• _Work to be completed_
Without including any images, set down the records below exactly.

• _Source material_
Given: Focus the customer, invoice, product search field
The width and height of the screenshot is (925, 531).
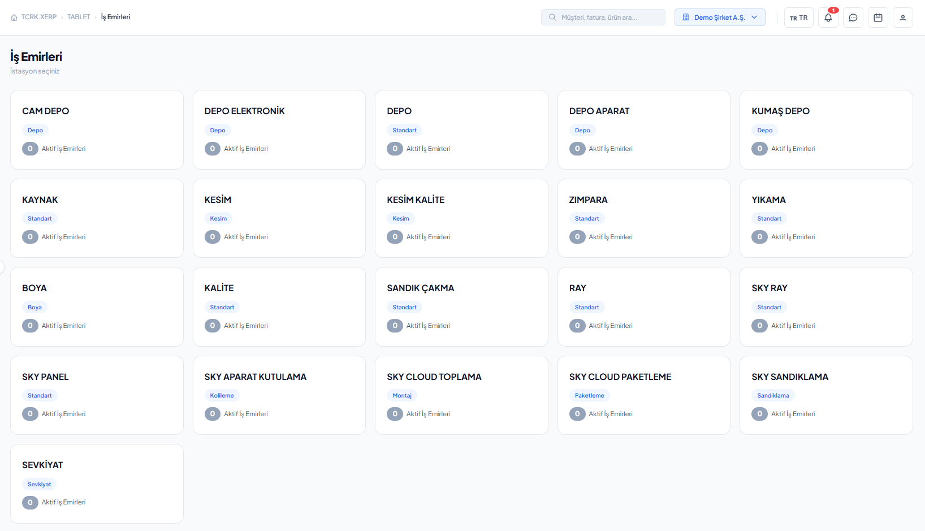Looking at the screenshot, I should tap(603, 18).
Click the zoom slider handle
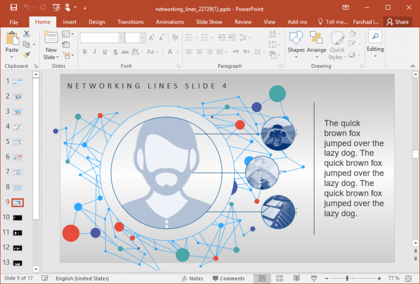The height and width of the screenshot is (284, 420). [347, 279]
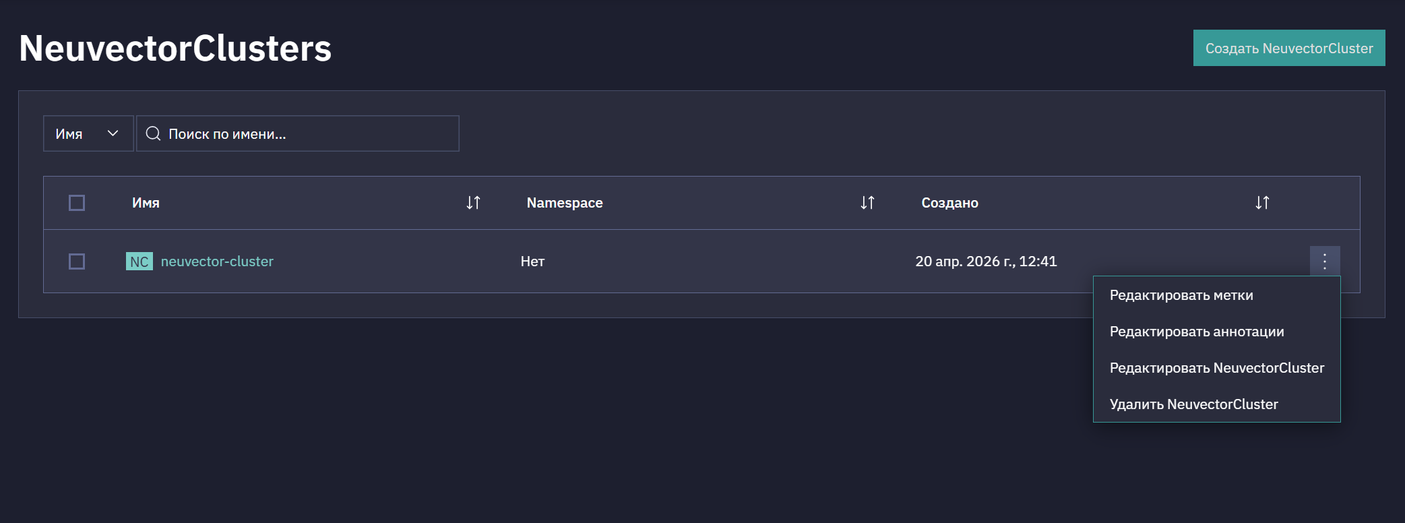Toggle the select-all checkbox in header
Image resolution: width=1405 pixels, height=523 pixels.
tap(77, 203)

• _Solution_
Given: Focus the customer, invoice, product search field
The width and height of the screenshot is (925, 531).
Looking at the screenshot, I should tap(603, 18).
Click the zoom slider handle
The height and width of the screenshot is (284, 420). [347, 279]
Toggle the select-all checkbox in header
Image resolution: width=1405 pixels, height=523 pixels.
tap(77, 203)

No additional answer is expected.